** Opening Text shown block **

In 1814, Marsden was able to secure permission from the authorities in New South Wales to proceed with his plans, subject to the safe return of his ship, the Active, from the Bay of Islands. Hall and Thomas Kendall, another lay missionary who was trained as school teacher, duly arrived at the Bay of Islands on 10 June and spent six weeks there. At the end the year Marsden arrived and performed the first Christian service in New Zealand at the site of what became the Oihi Mission Station. Marsden established this in early 1815 at Rangihoua Bay on land that had been purchased with the consent of Ruatara, a rangatira (chief) in the area. Some 30 Europeans, including Hall, King and Kendall and their families among them, lived at the mission. Hall briefly moved away and set himself up as a farmer at Waitangi but within a few months came into conflict with the local Māori and after being physically attacked, he returned to Oihi.

Hall constructed buildings for the community but tensions soon arose between him and Kendall; the former sought to establish a trading business of which the latter disapproved. Hall was the only CMS worker to not rule out the trade of muskets, with Māori keen to purchase weapons for use in tribal conflicts. In the meantime the mission struggled to flourish. Conversion of Māori to Christianity was unsuccessful with no baptisms during the course of the duration of the mission at Oihi.

Influenced by the powerful rangatira Hongi Hika, in 1819, Marsden set up a new mission in the Bay of Islands with Hall going with him to select the 13,000 acre site, purchased for 48 axes and some gunpowder. The site was at Kerikeri and would become the major CMS mission in the area. Hall built a punt to transport supplies and materials from Oihi. He also built the store at Kerikeri and several houses, including one nearby for Hika although this was not finished until 1824. A chapel and school were constructed the same year. Local historian Kath Hansen notes that Hall was likely New Zealand's first resident boatbuilder. As well as the punt he built in 1819, he built a 24-foot boat for his own usage and then constructed much of the Herald, which was launched in January 1826.

** Closing Text shown block **
** Opening Material supplied block **

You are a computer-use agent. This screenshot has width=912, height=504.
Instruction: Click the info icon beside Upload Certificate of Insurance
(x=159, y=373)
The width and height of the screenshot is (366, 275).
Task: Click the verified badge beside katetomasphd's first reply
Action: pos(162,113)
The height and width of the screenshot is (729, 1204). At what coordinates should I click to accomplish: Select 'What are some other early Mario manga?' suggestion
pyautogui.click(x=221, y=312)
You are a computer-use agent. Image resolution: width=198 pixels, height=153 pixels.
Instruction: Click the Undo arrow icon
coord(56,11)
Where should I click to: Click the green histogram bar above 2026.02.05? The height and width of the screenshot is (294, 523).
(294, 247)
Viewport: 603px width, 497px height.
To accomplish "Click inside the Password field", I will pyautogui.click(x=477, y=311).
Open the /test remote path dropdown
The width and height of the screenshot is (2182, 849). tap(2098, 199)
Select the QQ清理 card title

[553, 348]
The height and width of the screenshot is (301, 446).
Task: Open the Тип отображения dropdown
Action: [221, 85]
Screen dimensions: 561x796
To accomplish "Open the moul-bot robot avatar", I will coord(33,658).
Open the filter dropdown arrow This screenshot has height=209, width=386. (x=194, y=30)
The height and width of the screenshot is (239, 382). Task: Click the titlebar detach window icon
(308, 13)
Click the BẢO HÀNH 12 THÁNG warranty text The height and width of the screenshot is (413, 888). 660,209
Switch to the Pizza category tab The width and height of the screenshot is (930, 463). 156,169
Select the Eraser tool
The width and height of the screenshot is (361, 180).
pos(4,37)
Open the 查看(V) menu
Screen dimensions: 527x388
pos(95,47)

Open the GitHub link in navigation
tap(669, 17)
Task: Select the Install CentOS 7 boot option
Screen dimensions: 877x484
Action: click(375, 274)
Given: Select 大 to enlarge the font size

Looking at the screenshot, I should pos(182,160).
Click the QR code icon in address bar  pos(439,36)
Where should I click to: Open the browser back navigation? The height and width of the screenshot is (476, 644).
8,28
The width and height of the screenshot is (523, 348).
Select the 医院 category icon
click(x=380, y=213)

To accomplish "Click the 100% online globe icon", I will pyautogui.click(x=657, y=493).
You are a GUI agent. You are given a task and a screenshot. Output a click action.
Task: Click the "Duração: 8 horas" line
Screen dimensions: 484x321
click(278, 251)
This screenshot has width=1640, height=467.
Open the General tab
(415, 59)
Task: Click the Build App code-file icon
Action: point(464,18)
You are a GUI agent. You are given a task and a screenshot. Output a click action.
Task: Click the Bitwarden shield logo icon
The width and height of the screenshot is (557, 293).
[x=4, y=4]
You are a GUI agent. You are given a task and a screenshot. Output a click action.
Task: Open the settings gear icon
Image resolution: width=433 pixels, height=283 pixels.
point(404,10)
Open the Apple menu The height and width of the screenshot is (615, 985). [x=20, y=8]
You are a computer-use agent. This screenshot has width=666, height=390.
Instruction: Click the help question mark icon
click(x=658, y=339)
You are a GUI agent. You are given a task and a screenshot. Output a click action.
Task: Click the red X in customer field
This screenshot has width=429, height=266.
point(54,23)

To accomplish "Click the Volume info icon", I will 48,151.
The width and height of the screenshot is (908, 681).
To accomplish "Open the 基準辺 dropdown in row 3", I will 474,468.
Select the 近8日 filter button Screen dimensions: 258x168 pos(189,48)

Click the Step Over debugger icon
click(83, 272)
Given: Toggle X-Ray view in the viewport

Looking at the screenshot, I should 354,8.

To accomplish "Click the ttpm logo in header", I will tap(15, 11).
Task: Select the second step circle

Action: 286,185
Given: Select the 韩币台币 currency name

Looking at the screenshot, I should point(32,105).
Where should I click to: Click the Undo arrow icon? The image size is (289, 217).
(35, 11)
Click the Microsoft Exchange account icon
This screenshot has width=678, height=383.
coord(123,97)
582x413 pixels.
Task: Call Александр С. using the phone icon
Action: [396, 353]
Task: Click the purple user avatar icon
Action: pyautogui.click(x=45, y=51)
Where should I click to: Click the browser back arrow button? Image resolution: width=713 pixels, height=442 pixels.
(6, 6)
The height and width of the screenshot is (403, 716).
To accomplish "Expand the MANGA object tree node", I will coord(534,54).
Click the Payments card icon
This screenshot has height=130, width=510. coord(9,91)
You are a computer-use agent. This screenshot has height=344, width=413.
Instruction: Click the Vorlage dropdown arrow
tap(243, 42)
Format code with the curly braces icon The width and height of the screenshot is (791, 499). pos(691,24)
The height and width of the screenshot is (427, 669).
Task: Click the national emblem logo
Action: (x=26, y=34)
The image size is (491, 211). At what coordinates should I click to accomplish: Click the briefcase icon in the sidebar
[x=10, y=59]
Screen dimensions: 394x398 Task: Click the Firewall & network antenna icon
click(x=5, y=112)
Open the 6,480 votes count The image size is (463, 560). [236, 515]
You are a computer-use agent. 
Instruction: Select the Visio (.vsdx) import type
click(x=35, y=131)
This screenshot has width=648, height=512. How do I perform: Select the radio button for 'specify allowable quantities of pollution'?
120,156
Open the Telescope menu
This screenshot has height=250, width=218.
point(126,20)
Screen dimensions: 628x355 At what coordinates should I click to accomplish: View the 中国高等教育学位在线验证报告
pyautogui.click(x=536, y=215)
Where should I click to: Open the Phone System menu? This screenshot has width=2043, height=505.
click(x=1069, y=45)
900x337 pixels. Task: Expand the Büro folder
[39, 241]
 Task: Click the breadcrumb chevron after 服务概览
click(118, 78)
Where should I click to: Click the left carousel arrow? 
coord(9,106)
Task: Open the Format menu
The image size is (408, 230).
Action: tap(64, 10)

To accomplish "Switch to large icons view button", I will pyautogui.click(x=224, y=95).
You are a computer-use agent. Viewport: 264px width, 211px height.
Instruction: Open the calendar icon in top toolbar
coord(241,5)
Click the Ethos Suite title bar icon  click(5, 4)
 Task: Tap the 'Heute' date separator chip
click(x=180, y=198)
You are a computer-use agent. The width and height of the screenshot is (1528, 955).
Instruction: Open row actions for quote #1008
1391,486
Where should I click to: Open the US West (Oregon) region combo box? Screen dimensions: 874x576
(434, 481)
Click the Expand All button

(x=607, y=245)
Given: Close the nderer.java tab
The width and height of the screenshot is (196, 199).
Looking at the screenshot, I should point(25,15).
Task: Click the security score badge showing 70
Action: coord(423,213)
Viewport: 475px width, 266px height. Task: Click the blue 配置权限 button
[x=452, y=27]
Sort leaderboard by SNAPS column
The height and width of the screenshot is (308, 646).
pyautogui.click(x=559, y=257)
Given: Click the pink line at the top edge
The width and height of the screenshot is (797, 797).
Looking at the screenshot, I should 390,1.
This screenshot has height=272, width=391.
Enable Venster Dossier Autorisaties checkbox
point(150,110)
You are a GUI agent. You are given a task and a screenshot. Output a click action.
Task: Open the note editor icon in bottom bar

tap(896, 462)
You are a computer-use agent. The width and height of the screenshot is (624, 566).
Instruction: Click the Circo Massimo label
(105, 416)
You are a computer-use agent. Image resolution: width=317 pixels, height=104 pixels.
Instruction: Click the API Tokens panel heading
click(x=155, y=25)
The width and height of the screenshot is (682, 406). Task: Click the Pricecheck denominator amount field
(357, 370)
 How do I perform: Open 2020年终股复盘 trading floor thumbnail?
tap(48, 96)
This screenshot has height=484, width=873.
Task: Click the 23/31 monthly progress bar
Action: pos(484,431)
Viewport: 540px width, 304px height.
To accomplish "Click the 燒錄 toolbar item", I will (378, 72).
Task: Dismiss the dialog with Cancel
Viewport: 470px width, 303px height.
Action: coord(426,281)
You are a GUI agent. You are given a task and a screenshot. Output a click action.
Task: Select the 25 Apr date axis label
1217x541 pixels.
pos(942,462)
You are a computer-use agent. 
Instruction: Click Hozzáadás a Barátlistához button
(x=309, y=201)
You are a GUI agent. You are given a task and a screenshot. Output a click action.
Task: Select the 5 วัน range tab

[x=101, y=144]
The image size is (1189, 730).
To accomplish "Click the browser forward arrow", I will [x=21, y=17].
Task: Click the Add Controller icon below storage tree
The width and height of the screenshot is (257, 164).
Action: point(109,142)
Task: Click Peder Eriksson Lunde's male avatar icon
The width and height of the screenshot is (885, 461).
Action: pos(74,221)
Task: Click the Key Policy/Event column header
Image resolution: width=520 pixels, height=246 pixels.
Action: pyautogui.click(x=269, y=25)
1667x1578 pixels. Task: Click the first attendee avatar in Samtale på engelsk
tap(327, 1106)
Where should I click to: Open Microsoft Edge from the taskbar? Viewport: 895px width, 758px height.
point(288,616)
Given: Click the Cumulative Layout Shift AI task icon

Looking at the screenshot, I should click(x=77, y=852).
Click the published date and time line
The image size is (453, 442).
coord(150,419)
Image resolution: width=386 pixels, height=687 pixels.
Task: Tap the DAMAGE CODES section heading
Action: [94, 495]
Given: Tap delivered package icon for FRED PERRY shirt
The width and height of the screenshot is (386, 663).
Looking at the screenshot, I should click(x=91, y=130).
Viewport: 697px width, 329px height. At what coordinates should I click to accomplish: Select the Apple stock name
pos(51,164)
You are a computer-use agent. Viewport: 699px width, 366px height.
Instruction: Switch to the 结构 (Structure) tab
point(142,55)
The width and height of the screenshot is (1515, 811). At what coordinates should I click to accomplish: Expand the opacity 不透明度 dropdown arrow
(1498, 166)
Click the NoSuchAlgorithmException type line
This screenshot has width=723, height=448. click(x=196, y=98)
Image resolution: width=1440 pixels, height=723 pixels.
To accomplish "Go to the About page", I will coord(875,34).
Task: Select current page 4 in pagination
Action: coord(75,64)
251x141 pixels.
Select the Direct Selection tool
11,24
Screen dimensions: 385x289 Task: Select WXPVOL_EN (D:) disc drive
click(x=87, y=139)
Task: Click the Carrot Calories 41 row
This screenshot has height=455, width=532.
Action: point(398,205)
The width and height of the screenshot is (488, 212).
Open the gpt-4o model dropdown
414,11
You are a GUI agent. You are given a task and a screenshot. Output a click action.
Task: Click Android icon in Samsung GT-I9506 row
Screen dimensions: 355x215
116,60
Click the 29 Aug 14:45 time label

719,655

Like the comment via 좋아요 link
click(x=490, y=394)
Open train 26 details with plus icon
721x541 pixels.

** Closing Material supplied block **

Work to complete: Copy out the passage about the Bay of Islands missions word for word, everything from "Influenced by the" down to "in January 1826.".

Written response:
Influenced by the powerful rangatira Hongi Hika, in 1819, Marsden set up a new mission in the Bay of Islands with Hall going with him to select the 13,000 acre site, purchased for 48 axes and some gunpowder. The site was at Kerikeri and would become the major CMS mission in the area. Hall built a punt to transport supplies and materials from Oihi. He also built the store at Kerikeri and several houses, including one nearby for Hika although this was not finished until 1824. A chapel and school were constructed the same year. Local historian Kath Hansen notes that Hall was likely New Zealand's first resident boatbuilder. As well as the punt he built in 1819, he built a 24-foot boat for his own usage and then constructed much of the Herald, which was launched in January 1826.